When you finally get to your hotel after a long flight or drive, the only thing you probably want to do is lay back on the bed, flip on the TV, and watch one of your favorite shows. Traditionally you’d have to learn the new channel layout or fork over cash for on-demand services, but Dish wants to change that with a brand new Android TV-powered box designed for hotels.
The best gifts for Android users
Dish’s new “Evolve” platform consists of a set-top box in every room and a central Smartbox that connects to those. This allows hotels to skip setting up a dish outside of every room and instead push cable to all of them from one point. It’s not dissimilar to AT&T/DirecTV’s STAYCAST which was just announced a few days ago. However, the big benefit to Evolve is Android TV.
Each set-top box is powered by Google’s OS, of course with a few changes. The overall UI is the same and you’ll still have access to the Google Play Store and the thousands of Android TV apps available there. That includes the likes of Hulu, YouTube, Sling TV, and more. You’ll be able to easily sign into these apps and use them as you would at home, then when it’s time to checkout, simply use the built-in option to clear all logins.
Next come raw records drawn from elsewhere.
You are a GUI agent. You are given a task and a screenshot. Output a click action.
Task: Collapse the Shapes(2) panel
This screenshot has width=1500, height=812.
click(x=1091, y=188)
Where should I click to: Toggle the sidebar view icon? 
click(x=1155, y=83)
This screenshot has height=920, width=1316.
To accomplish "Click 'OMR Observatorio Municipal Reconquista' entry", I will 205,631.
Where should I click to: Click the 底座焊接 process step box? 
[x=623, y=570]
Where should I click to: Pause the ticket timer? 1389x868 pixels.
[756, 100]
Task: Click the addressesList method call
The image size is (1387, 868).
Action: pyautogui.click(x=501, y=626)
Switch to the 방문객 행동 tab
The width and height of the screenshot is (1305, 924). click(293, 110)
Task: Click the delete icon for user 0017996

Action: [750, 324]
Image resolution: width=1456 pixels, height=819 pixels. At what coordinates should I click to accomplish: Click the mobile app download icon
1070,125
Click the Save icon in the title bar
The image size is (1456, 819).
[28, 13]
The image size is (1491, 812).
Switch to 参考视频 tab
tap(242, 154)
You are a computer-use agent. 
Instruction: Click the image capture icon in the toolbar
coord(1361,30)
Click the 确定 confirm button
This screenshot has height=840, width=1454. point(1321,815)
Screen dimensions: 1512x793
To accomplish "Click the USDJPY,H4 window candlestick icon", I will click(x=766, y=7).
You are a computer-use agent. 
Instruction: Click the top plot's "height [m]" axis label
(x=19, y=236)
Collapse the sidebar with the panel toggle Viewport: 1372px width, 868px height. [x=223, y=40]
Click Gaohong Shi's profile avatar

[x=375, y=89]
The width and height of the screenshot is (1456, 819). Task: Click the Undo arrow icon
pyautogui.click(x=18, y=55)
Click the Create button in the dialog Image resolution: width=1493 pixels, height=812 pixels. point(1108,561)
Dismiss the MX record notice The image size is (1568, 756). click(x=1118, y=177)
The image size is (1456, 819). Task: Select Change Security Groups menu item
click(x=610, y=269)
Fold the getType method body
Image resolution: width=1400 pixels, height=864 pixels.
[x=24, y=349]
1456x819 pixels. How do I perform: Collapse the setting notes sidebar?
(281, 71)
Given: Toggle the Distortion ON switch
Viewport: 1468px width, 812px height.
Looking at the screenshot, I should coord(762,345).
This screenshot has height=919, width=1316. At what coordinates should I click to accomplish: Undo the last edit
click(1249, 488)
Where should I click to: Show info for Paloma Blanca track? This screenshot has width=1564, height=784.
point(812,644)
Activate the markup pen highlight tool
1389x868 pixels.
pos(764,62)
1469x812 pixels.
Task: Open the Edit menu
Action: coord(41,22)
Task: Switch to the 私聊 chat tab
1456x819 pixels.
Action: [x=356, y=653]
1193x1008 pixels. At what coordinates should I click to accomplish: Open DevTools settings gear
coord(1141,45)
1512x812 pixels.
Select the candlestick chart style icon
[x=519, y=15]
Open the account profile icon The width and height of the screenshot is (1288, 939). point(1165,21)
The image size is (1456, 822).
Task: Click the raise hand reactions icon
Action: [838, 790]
If you’d rather not spend time logging in, Chromecast functionality is built-in. Hotels will have the option to adjust things such as the welcome screen, but as with any Android TV, the core experience is going to remain the same. One of the other big perks of using Android TV with a box like this is that users will be able to connect Bluetooth headphones to listen to their shows or movies without disturbing others in the room.
Users will, of course, be able to access Dish TV services through the box with live video preview and an “advanced programming guide” with genre filters and more. The box also features built-in WiFi and Ethernet for connecting to the internet on your personal devices and support for 4K output.
Evolve is available now, but Dish has yet to confirm if any hotels have it and which are considering the service. Personally, I’m very much hoping that it catches on.